LISTING
↓↓↓

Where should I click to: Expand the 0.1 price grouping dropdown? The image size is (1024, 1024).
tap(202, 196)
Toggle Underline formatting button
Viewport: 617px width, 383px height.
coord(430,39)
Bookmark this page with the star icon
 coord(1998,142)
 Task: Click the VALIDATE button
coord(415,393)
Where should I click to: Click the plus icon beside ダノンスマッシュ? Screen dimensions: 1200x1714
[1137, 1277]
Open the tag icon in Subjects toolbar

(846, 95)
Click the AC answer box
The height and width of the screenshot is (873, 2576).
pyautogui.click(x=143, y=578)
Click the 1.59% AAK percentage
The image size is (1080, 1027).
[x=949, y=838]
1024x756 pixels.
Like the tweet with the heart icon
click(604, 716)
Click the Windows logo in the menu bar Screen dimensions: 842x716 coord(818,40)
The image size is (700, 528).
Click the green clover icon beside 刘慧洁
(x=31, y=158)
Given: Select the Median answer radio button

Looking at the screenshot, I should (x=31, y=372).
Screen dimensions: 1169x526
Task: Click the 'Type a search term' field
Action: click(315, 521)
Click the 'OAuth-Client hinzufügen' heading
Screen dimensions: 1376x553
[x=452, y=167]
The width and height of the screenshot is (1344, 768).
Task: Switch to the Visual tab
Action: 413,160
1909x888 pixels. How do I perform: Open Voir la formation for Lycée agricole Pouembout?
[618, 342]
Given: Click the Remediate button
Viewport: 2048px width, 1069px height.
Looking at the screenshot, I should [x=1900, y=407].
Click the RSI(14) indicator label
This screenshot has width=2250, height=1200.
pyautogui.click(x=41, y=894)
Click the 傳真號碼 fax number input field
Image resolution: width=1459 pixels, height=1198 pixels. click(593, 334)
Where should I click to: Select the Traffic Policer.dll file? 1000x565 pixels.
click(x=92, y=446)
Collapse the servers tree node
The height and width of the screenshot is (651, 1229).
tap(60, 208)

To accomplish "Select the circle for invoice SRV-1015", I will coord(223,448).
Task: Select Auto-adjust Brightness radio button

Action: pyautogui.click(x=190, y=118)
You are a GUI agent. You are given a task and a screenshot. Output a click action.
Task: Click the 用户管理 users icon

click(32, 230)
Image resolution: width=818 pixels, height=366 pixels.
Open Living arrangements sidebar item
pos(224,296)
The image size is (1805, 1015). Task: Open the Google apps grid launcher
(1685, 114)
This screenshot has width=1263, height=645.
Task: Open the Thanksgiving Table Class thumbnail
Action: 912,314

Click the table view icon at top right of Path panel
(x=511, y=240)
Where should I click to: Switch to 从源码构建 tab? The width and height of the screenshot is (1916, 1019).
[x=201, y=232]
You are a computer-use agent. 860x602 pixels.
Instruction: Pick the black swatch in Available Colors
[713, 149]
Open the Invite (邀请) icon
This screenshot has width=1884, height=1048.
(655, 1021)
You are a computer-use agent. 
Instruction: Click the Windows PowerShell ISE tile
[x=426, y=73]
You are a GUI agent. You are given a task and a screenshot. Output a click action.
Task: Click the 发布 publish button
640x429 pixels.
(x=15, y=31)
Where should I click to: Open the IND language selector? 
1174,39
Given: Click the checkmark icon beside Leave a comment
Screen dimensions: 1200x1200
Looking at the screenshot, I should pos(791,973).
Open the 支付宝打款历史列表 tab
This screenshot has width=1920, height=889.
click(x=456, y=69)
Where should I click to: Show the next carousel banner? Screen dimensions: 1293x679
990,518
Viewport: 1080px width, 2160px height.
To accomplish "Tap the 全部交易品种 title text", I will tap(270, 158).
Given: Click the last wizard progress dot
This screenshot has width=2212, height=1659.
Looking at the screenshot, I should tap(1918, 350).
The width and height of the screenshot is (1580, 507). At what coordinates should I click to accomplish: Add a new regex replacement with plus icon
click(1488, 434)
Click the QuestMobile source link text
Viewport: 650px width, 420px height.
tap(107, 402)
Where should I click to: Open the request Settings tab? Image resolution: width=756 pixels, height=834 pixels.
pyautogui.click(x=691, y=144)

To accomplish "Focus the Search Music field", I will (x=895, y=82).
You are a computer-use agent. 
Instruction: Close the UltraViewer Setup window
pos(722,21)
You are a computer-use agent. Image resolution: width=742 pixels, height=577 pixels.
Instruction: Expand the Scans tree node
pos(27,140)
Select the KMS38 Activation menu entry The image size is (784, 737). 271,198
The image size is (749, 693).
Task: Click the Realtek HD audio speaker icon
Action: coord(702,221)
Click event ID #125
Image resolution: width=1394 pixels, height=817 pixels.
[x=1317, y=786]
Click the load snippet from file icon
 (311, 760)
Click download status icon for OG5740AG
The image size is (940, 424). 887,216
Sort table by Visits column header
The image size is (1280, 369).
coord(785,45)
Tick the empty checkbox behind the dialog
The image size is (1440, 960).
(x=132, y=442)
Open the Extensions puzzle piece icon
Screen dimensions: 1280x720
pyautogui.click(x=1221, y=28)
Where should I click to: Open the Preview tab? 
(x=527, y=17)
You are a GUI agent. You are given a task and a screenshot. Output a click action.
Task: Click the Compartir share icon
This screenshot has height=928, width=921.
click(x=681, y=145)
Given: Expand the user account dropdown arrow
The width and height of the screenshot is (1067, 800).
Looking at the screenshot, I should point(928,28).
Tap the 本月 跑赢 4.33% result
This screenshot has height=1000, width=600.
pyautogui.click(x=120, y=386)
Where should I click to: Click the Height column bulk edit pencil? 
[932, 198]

↑↑↑

THE PROBLEM
Pull out every line of the data above that contains the string "node".

ANSWER IN FULL
Collapse the servers tree node
Instruction: Expand the Scans tree node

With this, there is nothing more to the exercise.